--- start Records ---

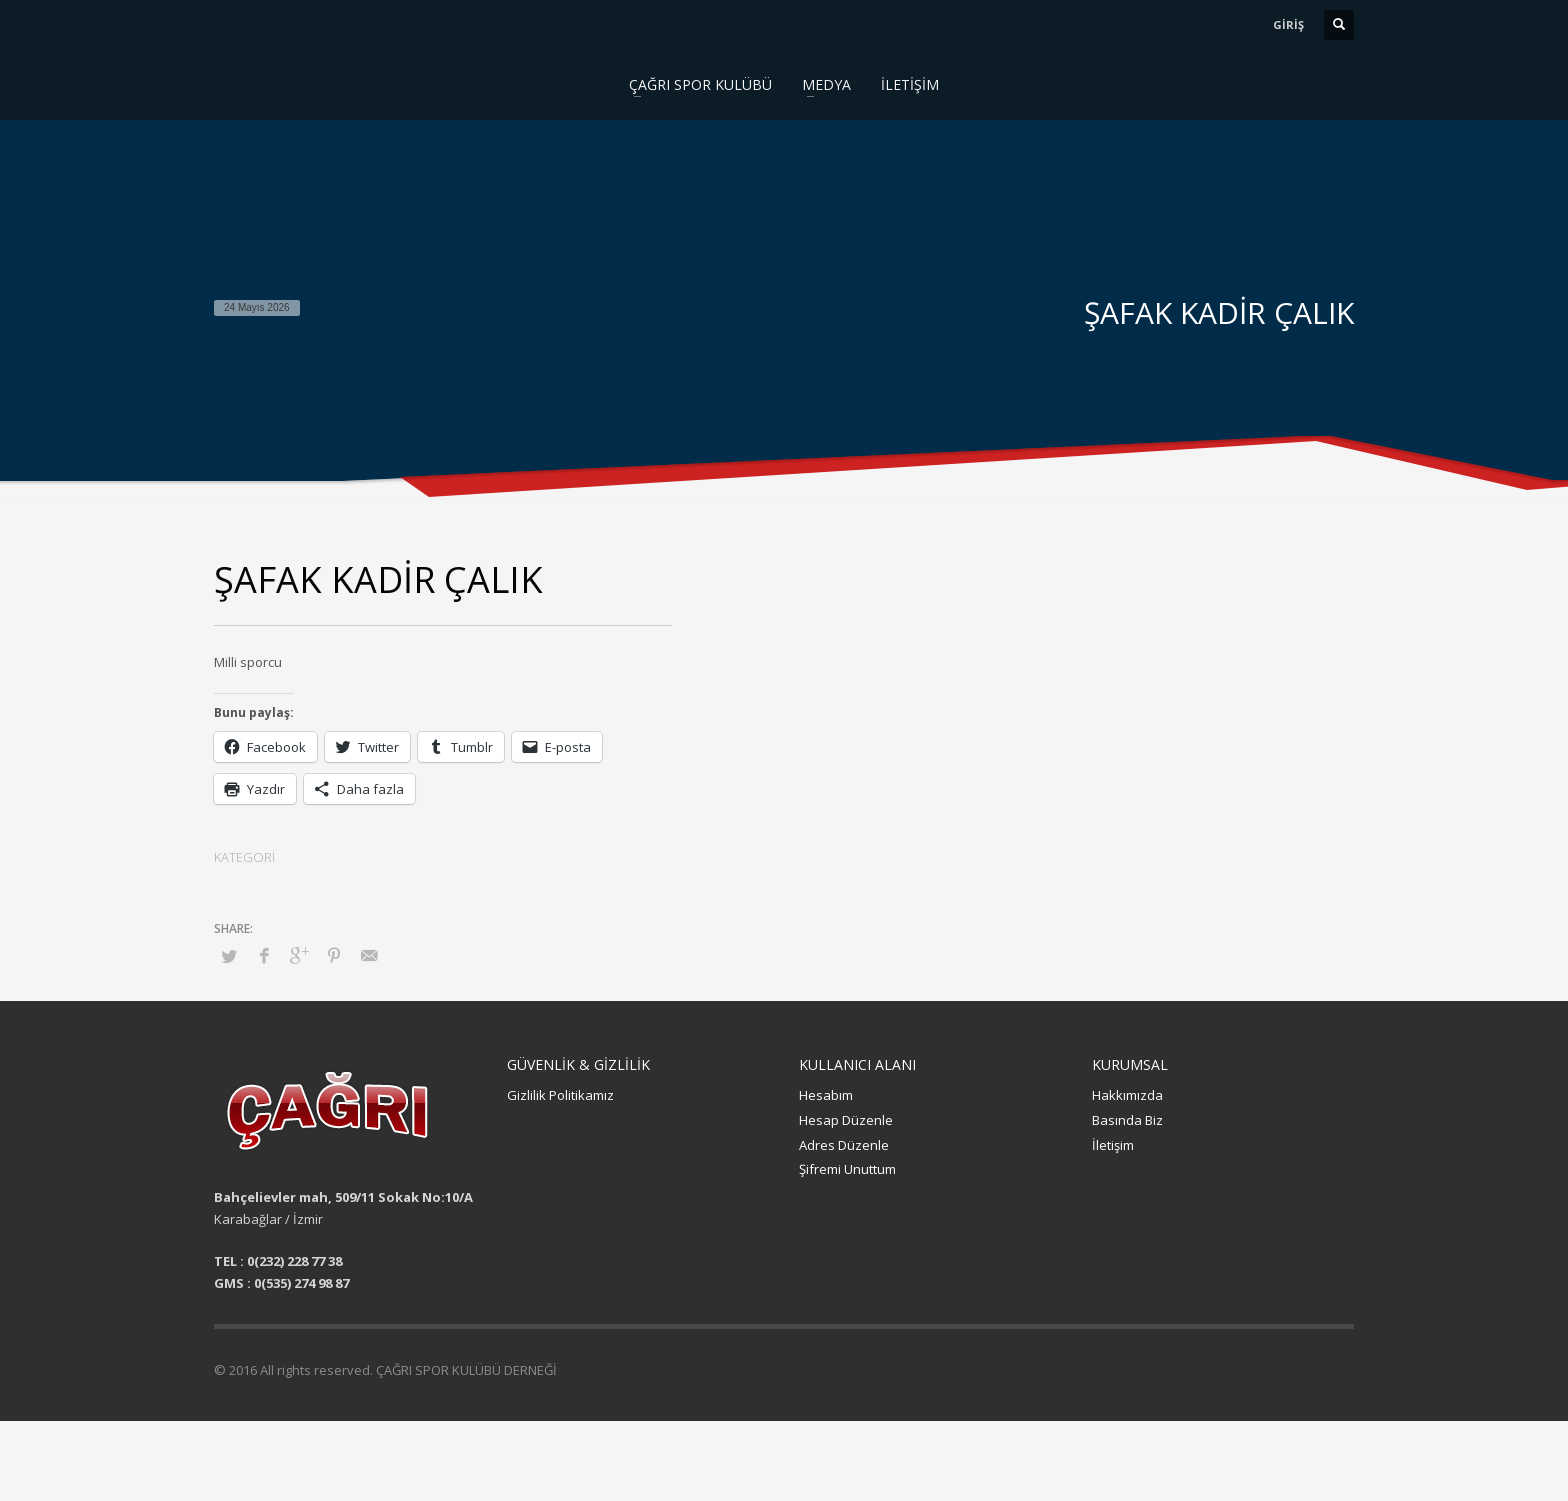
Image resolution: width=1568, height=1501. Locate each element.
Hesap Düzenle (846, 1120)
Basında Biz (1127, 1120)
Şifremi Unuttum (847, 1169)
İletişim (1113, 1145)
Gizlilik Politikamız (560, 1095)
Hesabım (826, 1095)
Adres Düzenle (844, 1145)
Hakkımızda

--- end Records ---

__Exercise requirements__
Put the lines of the listing above into a numbered list, skipping any blank lines and leaving the picture out.

__The response__
1. Image resolution: width=1568, height=1501. Locate each element.
2. Hesap Düzenle (846, 1120)
3. Basında Biz (1127, 1120)
4. Şifremi Unuttum (847, 1169)
5. İletişim (1113, 1145)
6. Gizlilik Politikamız (560, 1095)
7. Hesabım (826, 1095)
8. Adres Düzenle (844, 1145)
9. Hakkımızda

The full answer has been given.